Soy peruana, tengo 31 años, casada y con una hija. A los cuatro años mis padres migraron conmigo a Venezuela. Jamás creí que 27 años después se pudiera repetir la historia. Sin embargo, todo lo sucedido en Venezuela, llámese crisis humanitaria, desastre político, o lo que sea, nos hizo tomar esta decisión. Con los pasaportes en la mano y dinero de mis familiares, camuflado y bien escondido dentro de la costura de mis pantalones vaqueros, emprendimos el viaje por tierra a Huachipa, en Lima, lugar donde nací.
Los meses previos me había encargado de estudiar las diferentes rutas posibles, investigar líneas de autobuses baratas pero seguras, leer testimonios de migrantes en Facebook y preguntar sobre experiencias de algunos conocidos que ya lo habían hecho. Viajamos cinco. Metimos en las maletas todo lo que creímos indispensable y en mochilas lo necesario para el camino: agua, muda de ropa para la niña, galletas, documentos, medicinas, dinero en bolívares.
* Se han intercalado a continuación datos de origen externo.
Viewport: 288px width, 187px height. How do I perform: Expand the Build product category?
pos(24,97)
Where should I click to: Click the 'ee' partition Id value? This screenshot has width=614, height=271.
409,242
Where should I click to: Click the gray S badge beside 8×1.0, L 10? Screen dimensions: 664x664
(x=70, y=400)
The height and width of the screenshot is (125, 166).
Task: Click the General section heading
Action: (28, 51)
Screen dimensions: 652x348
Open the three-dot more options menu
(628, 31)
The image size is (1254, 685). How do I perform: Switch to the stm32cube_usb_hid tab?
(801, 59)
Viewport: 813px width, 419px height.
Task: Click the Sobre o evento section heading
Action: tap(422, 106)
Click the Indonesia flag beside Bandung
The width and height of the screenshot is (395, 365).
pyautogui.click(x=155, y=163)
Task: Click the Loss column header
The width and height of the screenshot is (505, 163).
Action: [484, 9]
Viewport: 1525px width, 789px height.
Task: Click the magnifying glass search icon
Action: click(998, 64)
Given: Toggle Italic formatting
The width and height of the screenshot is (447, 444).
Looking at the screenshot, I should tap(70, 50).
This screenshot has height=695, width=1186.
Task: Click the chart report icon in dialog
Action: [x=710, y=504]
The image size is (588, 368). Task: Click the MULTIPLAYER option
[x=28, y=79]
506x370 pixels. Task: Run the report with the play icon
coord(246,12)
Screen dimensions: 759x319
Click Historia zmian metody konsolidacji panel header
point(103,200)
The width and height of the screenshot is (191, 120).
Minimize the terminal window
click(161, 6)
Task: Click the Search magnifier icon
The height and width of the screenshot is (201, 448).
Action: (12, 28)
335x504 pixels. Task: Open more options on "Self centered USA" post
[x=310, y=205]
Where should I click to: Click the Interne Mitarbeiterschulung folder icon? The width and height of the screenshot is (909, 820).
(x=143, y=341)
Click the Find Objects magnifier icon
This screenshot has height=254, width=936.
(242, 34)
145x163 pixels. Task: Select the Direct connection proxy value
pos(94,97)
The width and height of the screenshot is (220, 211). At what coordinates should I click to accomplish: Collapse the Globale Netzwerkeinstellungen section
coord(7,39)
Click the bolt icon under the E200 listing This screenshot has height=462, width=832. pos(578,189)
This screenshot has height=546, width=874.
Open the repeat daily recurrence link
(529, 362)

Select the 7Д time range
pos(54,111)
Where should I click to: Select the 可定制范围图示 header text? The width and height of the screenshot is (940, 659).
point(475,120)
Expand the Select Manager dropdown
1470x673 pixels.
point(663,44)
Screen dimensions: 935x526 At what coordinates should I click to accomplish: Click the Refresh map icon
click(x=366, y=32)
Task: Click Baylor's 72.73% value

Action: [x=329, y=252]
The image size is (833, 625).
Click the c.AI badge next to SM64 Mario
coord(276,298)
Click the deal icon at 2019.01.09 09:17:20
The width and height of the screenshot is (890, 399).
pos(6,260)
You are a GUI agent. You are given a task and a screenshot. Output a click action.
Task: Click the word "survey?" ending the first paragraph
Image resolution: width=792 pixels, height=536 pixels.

El plan era llegar hasta la frontera de Venezuela con Colombia en autobús, 18 horas de viaje. La excusa era ir a visitar a mi cuñada colombiana. La frontera está bien custodiada por militares venezolanos y colombianos. Debo confesar que cruzar la frontera, sobre todo el Puente Simón Bolívar, ha sido una de las cosas más agotadoras y aterradoras que he tenido que pasar en mi vida. A pleno día, con un sol intenso que quemaba la piel, con las maletas, empujando el carro del bebé, en un trayecto de más de un kilómetro. Me ha marcado. Caminas y te mueres de sed, te queman los pies, las maletas van arrastrándose…

Miras muchos rostros que huyen a tu lado, todos caminando sin decirse nada, pero todos sabiendo que están haciendo lo mismo. Sin mirar atrás. Una mezcla de miedo, adrenalina, dolor, esperanza y desesperanza al mismo tiempo. El sudor mezclado con las lágrimas por salir de esa manera del país que me vio crecer. Corriendo hacia lo desconocido, confiando en que Dios nos ayudará a no perder la fuerza en las piernas y en los brazos. Llegamos al otro lado y no había tiempo para llorar, tocaba sellar la entrada al país. Ocho días después llegué a Huachipa.